## EXERCISE
Give back the line where "Hyväksy (137, 2475)" appears and all the lines after it until the listing ends, unchanged and with nothing else.

## AVAILABLE DATA
□ □ □ □ □

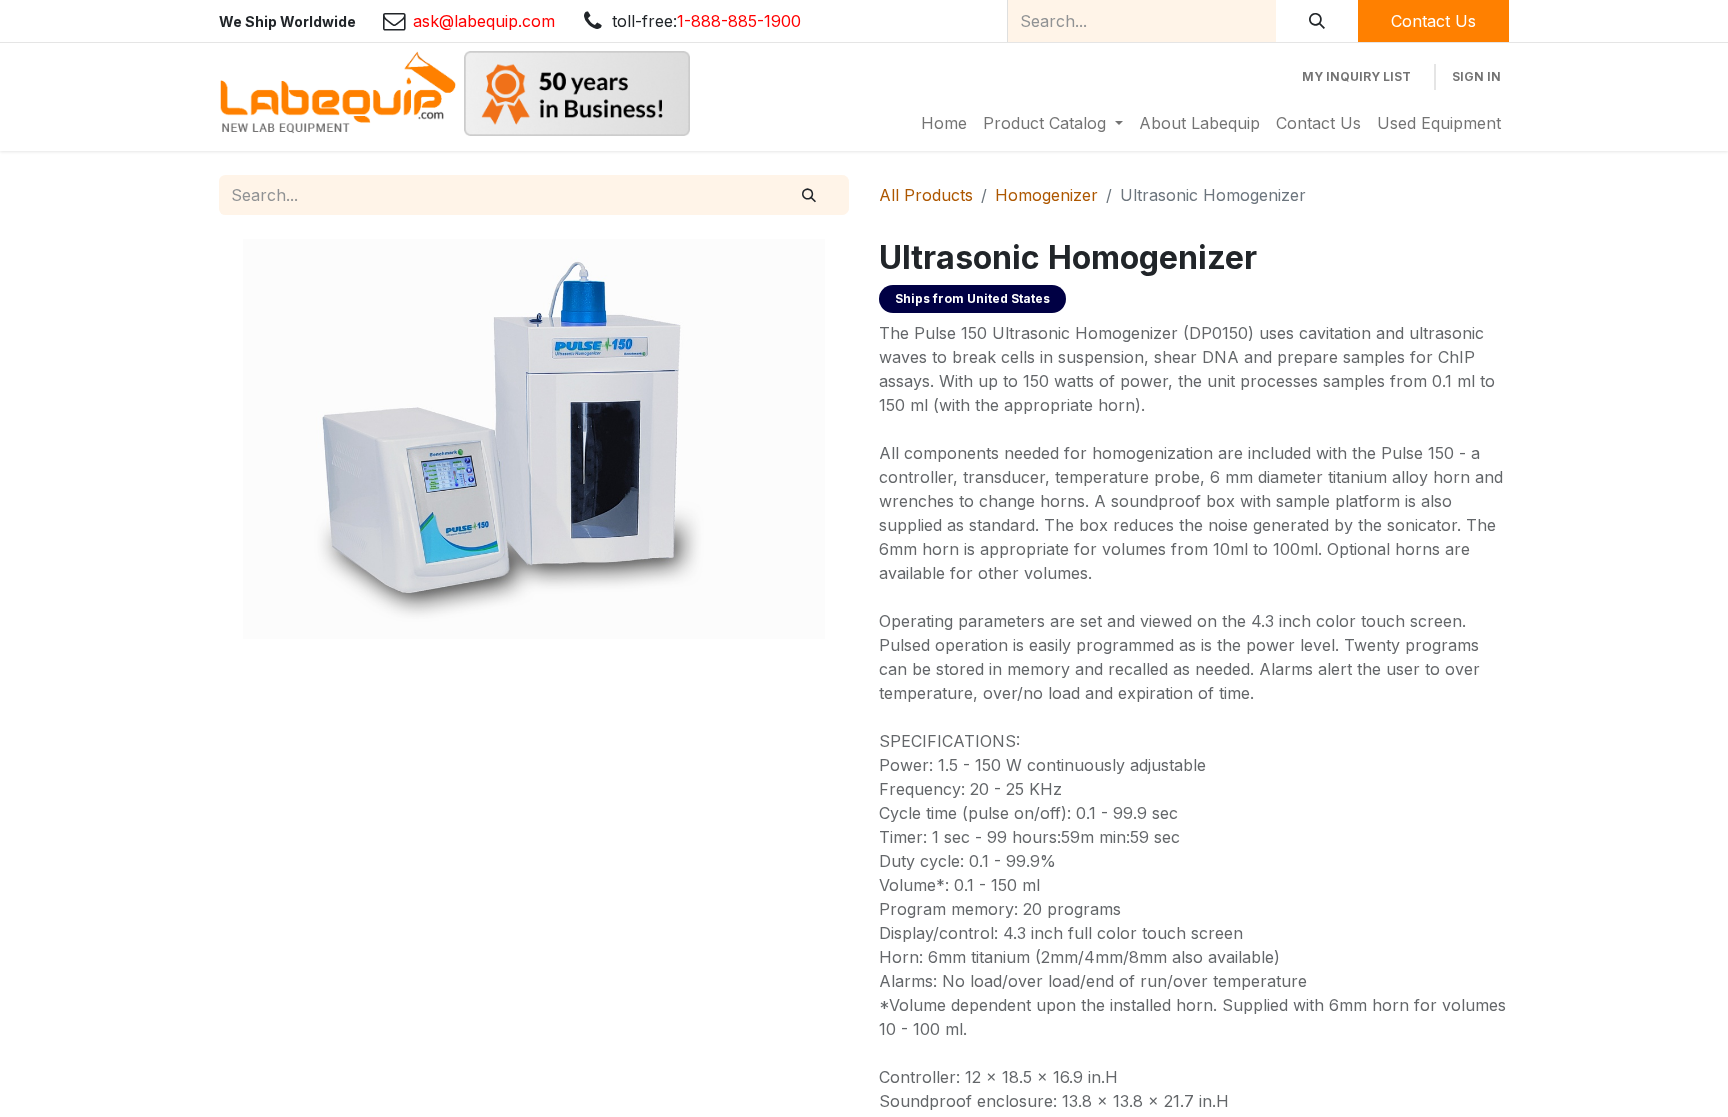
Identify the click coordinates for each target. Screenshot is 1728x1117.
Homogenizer (1046, 195)
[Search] (1317, 21)
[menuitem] (944, 123)
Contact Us (1433, 21)
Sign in (1476, 76)
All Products (926, 195)
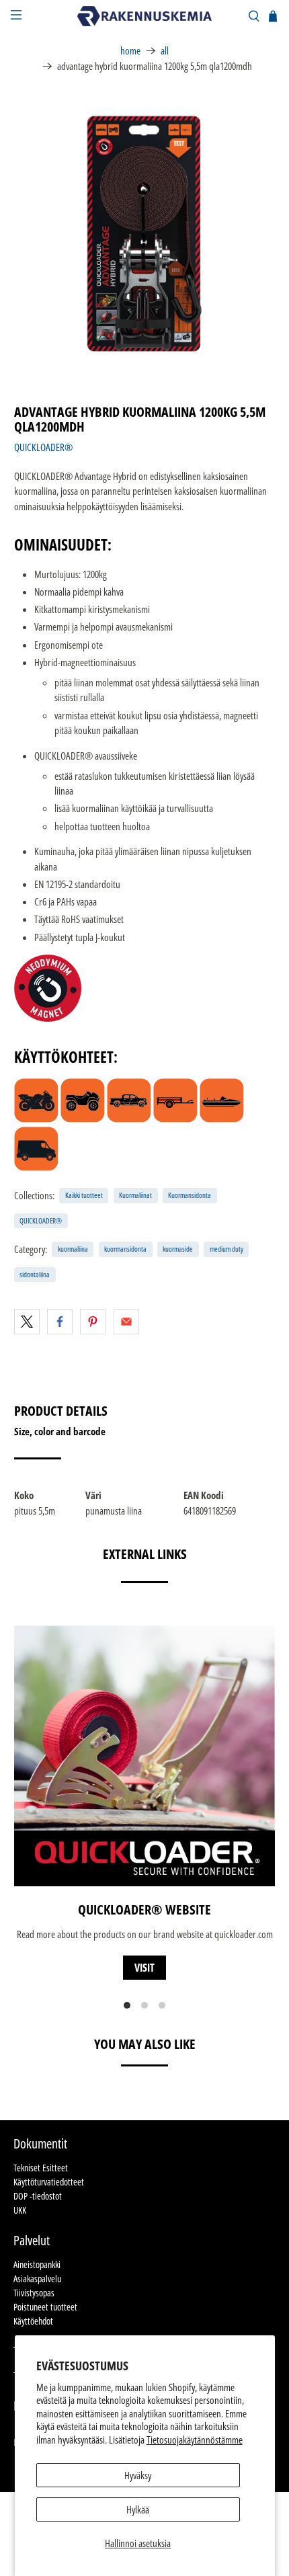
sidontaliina (34, 1274)
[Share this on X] (27, 1321)
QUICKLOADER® (43, 447)
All (165, 51)
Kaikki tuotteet (84, 1195)
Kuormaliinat (135, 1195)
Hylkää (137, 2509)
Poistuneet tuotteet (45, 2306)
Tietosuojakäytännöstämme (195, 2439)
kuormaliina (73, 1249)
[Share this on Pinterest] (93, 1321)
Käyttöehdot (33, 2321)
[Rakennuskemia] (145, 16)
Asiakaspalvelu (37, 2278)
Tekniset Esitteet (40, 2167)
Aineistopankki (36, 2264)
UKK (19, 2210)
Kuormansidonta (189, 1195)
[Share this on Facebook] (60, 1321)
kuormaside (178, 1249)
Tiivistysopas (33, 2292)
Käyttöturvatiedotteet (48, 2181)
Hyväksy (137, 2475)
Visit (144, 1967)
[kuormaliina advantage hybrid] (145, 233)
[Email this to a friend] (126, 1321)
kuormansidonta (125, 1249)
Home (130, 51)
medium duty (226, 1249)
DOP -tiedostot (37, 2195)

□ □ □ □ □

## PROBLEM SOLUTION
Hyväksy (137, 2475)
Visit (144, 1967)
[kuormaliina advantage hybrid] (145, 233)
[Email this to a friend] (126, 1321)
kuormansidonta (125, 1249)
Home (130, 51)
medium duty (226, 1249)
DOP -tiedostot (37, 2195)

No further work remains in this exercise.